CENTRAL LABORERS' PENSION, WELFARE AND ANNUITY FUNDS, Plaintiffs-Appellees, v. Ted GRIFFEE, d/b/a Midwest Landscape Design and Construction, Defendant-Appellant.
This appeal presents issues concerning service of process. The plaintiffs, a trio of affiliated multiemployer ERISA plans (a defined-benefit pension plan, a defined-contribution pension plan, and a welfare plan) for construction employees in Illinois, brought suit against a contractor named Griffee to recover some $29,000 in delinquent contributions, which if recovered were to be allocated among the three plans. The complaint was filed in October of 1996. In September of the following year, having failed to serve Griffee, the funds asked the district judge to dismiss their suit without prejudice, and he did so. Why they wanted to dismiss their suit is unclear; they didn't intend to abandon their efforts to collect the delinquent contributions, and they could have asked the judge for additional time within which to serve the defendants. Fed.R.Civ.P. 4(m); Troxell v. Fedders of North America, Inc., 160 F.3d 381 (7th Cir.1998). They told us at argument that they felt that the district judge would prefer not to have an aging, inactive case on his docket.

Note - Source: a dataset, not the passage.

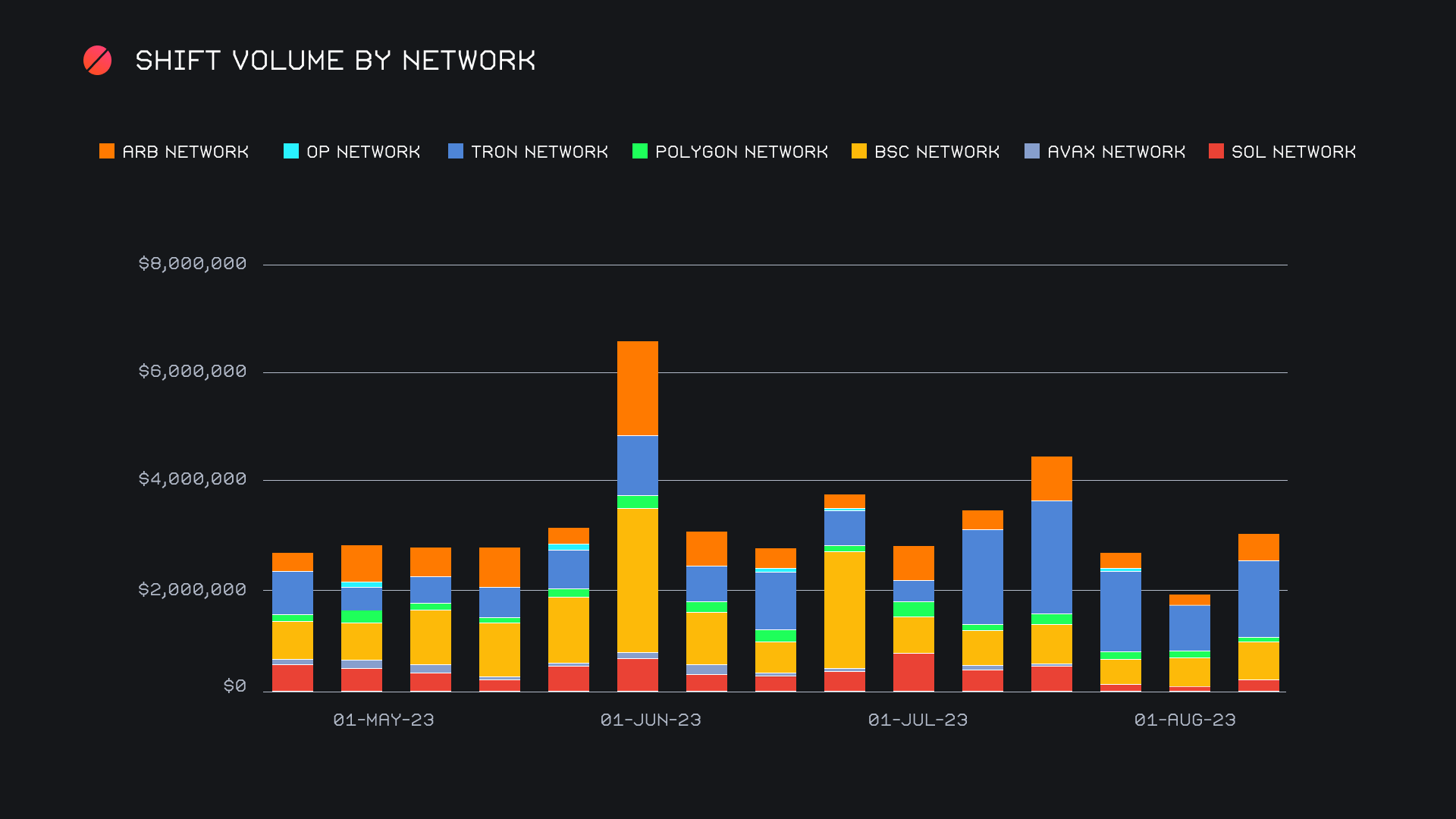The image size is (1456, 819).
Task: Toggle the SOL NETWORK legend label
Action: (x=1294, y=152)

By a curious coincidence, the very day after the suit was dismissed the summons and complaint in the now defunct suit were served upon Mr. Griffee by an official of one of the local unions whose members (including the official) are participants in the plans. A month later the plans moved the district court to reinstate their suit nunc pro tunc, backdating the reinstatement to the day on which the suit had been dismissed. And a month after that they filed a motion for entry of a default judgment. When Griffee, to whom they mailed a copy of the motion, did not respond to it, the judge granted the motion and entered judgment in the amount sought. Some months later, after the plaintiffs began efforts to collect the judgment, Griffee moved the court to vacate the default judgment as void, Fed.R.Civ.P. 60(b)(4); Swaim v. Moltan Co., 73 F.3d 711, 717-18 (7th Cir.1996), on the ground that service had been improper, not only because the suit had been dismissed before service was made but also because service had been made by a person who had a financial stake in the litigation.
A judgment is void if the court issuing it does not have jurisdiction over the defendant, e.g., Hanson v. Denckla, 357 U.S. 235, 249-50, 78 S.Ct. 1228, 2 L.Ed.2d 1283 (1958); In re Crivello, 134 F.3d 831, 838 (7th Cir.1998); Koehler v. Dodwell, 152 F.3d 304, 306-07 (4th Cir.1998), and it does not if the defendant is not served, e.g., Rogers v. Hartford Life & Accident Ins. Co., 167 F.3d 933, 940 (5th Cir.1999); LSJ Investment Co. v. O.L.D., Inc., 167 F.3d 320, 324 (6th Cir.1999), unless he waives service or makes an appearance in the case without reserving an objection to jurisdiction. Fed.R.Civ.P. 12(h); Ruhrgas AG v. Marathon Oil Co., 526 U.S. 574, 119 S.Ct. 1563, 1570, 143 L.Ed.2d 760 (1999); Koehler v. Dodwell, supra, 152 F.3d at 306. When Griffee was served in the initial lawsuit, that suit had been dismissed. A new suit (or reinstated old suit-the difference, of no moment here because there is no statute of limitations issue, is only whether the plaintiffs had to pay a second filing fee, Central States, Southeast & Southwest Areas Pension Fund v. Lady Baltimore Foods, Inc., 960 F.2d 1339, 1346 (7th Cir.1992)) was filed, but was never served, and so the court never acquired jurisdiction over the defendant. Hence the Rule 60(b)(4) motion should have been granted.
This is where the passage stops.